> [DATA FOR THE TASK]
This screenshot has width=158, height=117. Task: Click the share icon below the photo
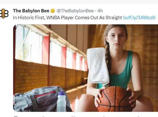pos(139,117)
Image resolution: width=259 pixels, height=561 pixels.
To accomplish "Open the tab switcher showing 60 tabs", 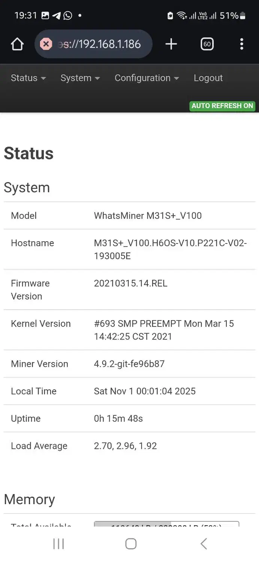I will point(207,44).
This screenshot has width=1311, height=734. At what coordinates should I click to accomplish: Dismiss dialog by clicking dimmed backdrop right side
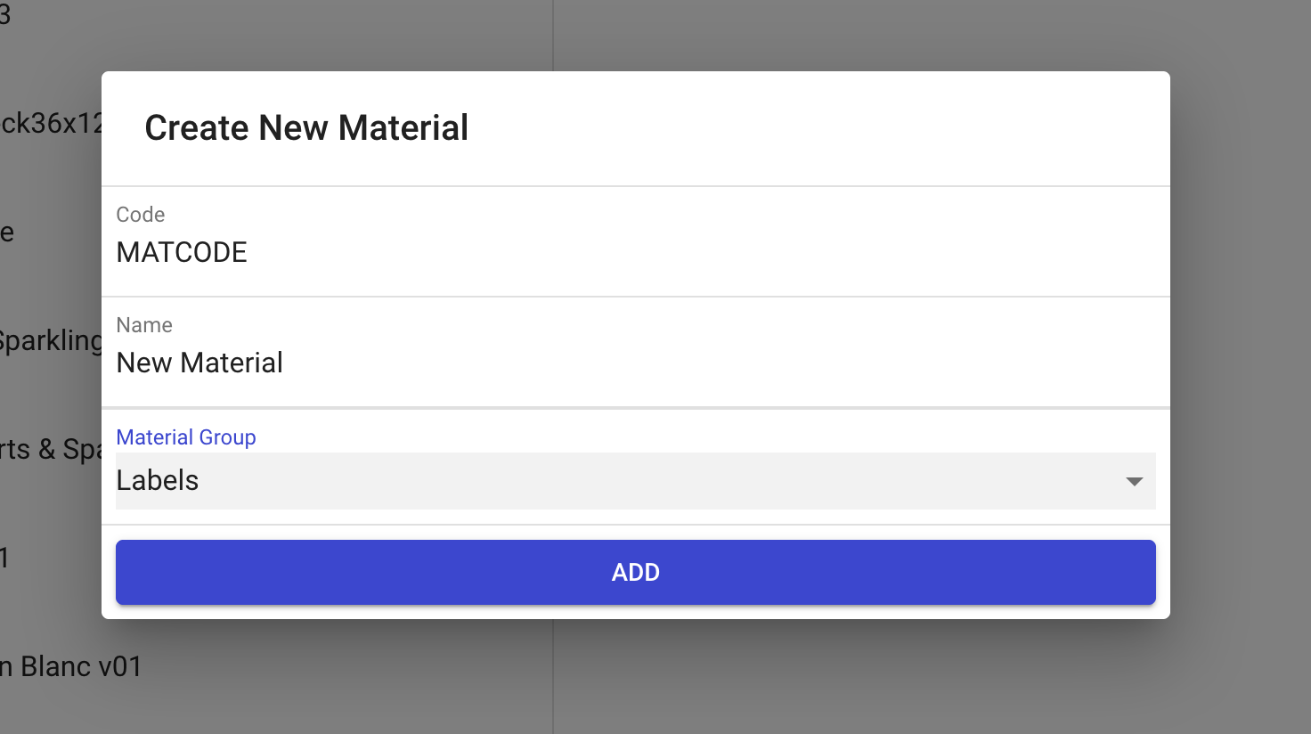[1240, 356]
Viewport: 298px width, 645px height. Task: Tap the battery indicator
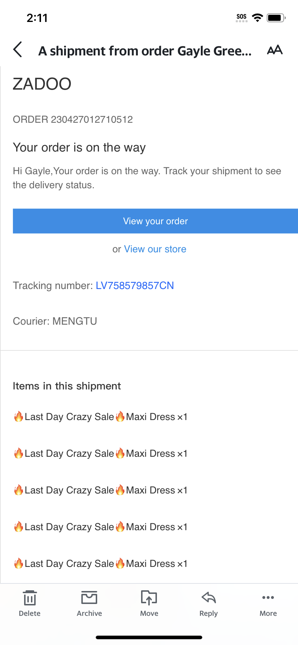(276, 18)
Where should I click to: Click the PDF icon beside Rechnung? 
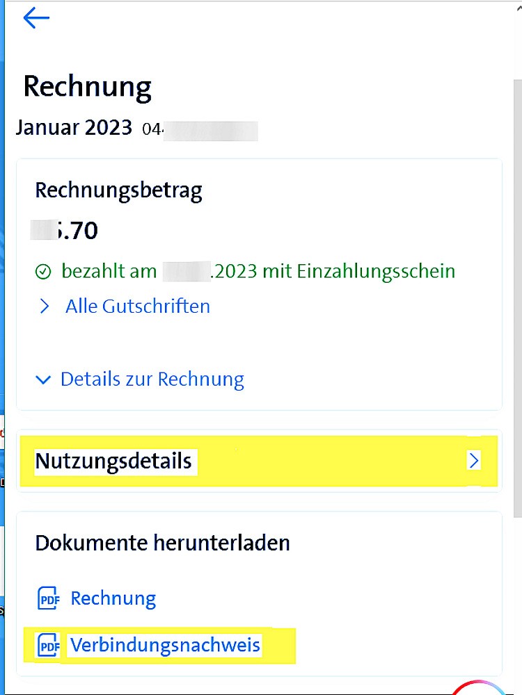[49, 598]
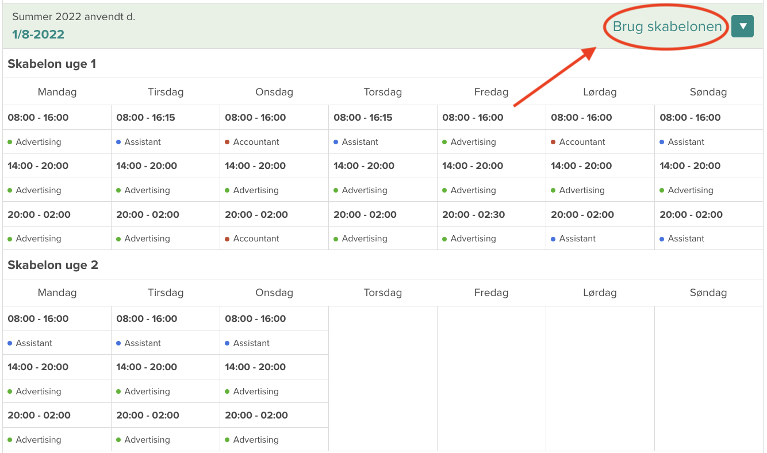Click the blue dot on Mandag's Assistant, week 2

coord(10,343)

> [WHAT THIS TASK INVOLVES]
All that is wanted is an exact copy of the lines from the line bearing "Where should I" through the final line of the entries, including both ends but no pictures.

> [TASK SOLUTION]
Where should I click to: Click the PDF icon beside Rechnung? 
[49, 598]
Click the blue dot on Mandag's Assistant, week 2

coord(10,343)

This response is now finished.